> Aim of the exercise
Copy the entries below word for word, from the line containing "Where should I" through the end of the entries, and leave the pictures out.

Text and element pointing entries:
— BEGIN —

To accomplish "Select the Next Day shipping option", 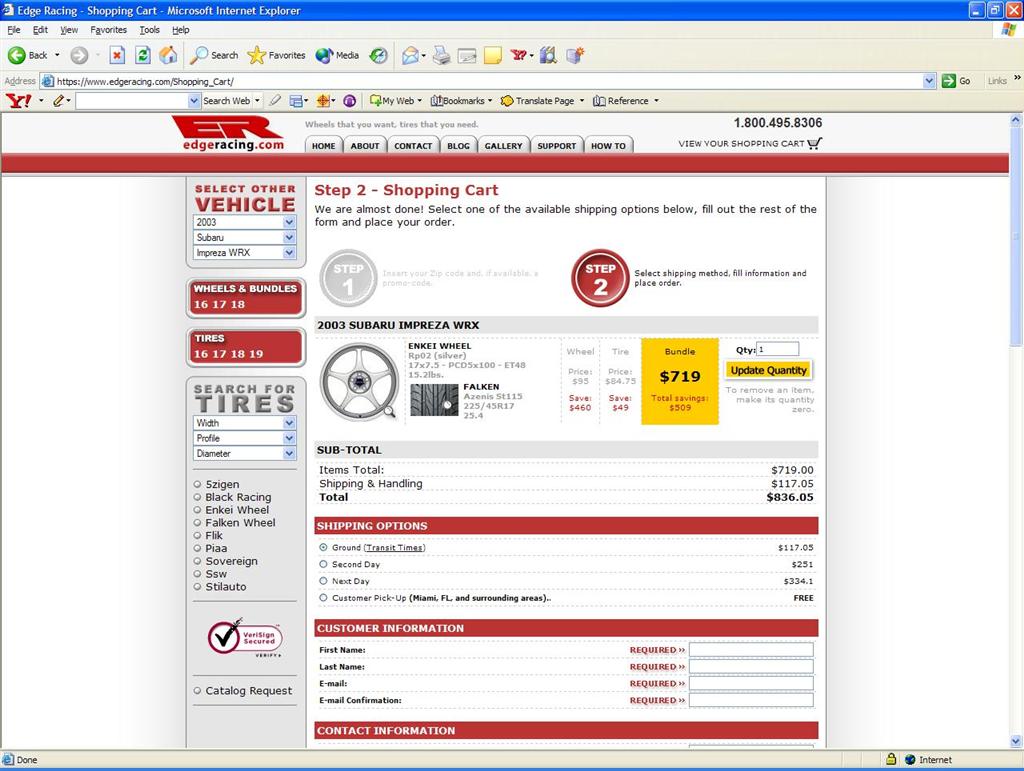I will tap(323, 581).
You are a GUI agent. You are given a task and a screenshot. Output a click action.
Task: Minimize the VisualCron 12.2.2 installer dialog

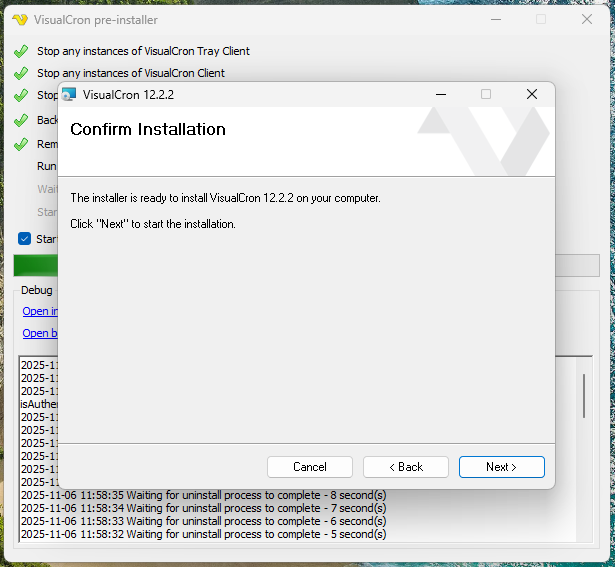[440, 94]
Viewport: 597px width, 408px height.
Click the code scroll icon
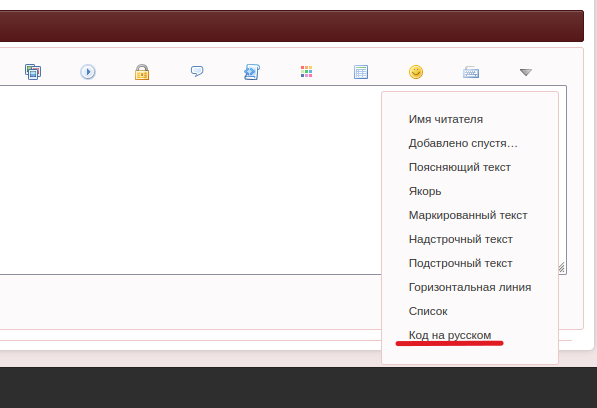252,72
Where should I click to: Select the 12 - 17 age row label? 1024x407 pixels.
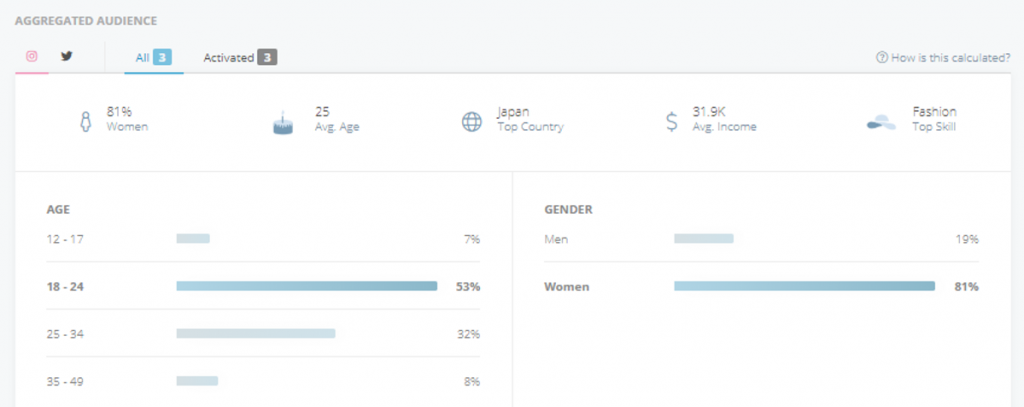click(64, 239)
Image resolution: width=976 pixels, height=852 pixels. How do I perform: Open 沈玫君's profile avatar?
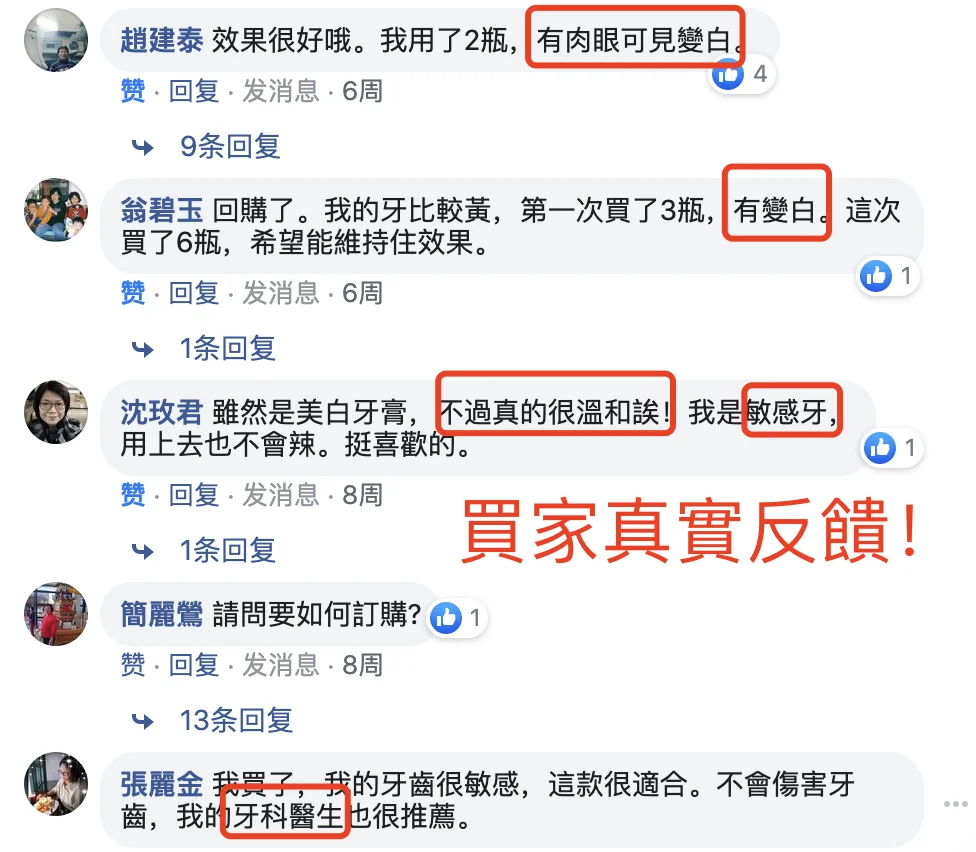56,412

— END —

> Finished task
Where should I click to: Select the 12 - 17 age row label? 1024x407 pixels.
click(64, 239)
Image resolution: width=976 pixels, height=852 pixels. How do I perform: Open 沈玫君's profile avatar?
56,412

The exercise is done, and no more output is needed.